Turn the rows below into a JSON list of strings, one string per line, skipping blank lines. Leave the pictures out.
## start Items
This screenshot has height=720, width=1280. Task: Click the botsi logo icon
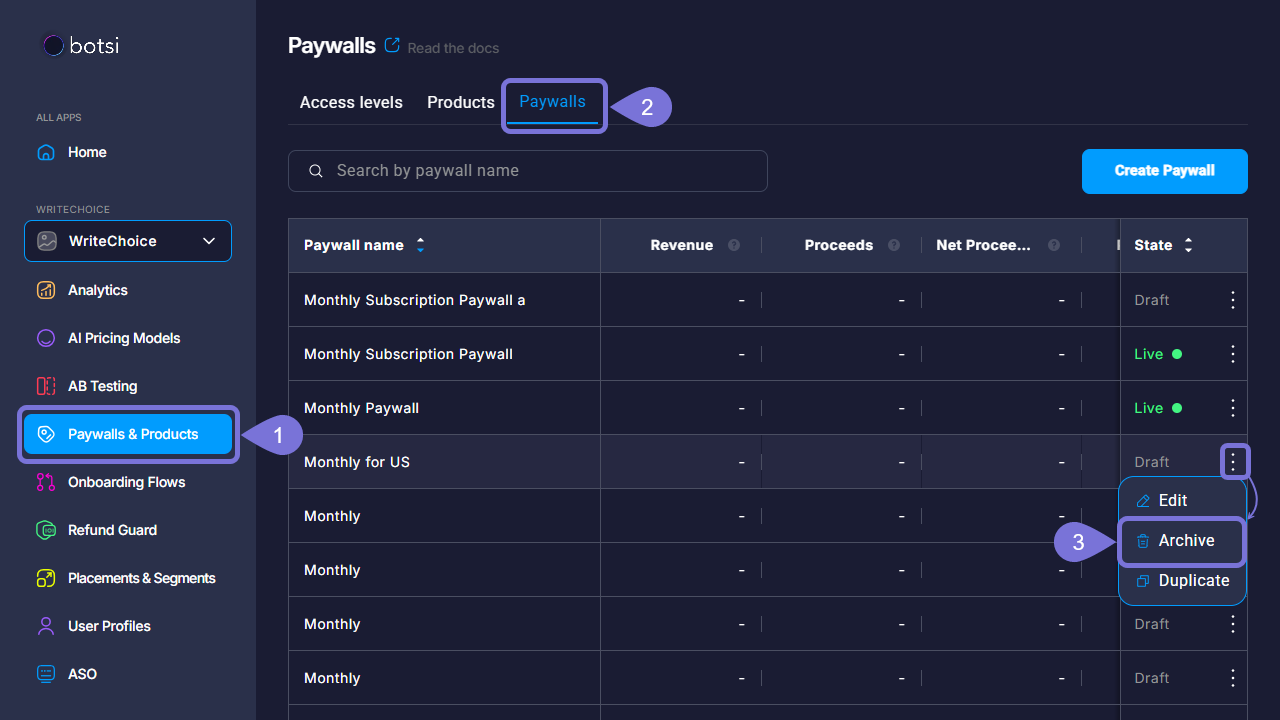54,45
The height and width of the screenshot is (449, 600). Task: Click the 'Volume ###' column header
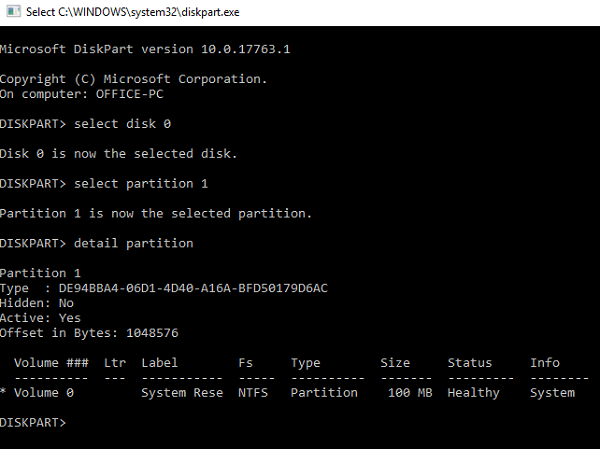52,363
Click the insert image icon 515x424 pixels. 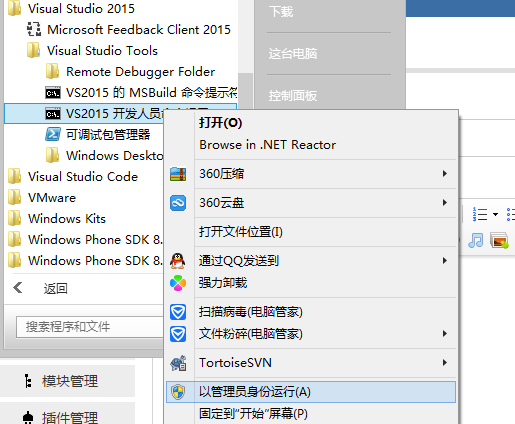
## end Items
**Reply to the exercise**
[
  "This screenshot has height=720, width=1280. Task: Click the botsi logo icon",
  "54,45",
  "The height and width of the screenshot is (449, 600). Task: Click the 'Volume ###' column header",
  "52,363",
  "Click the insert image icon 515x424 pixels. "
]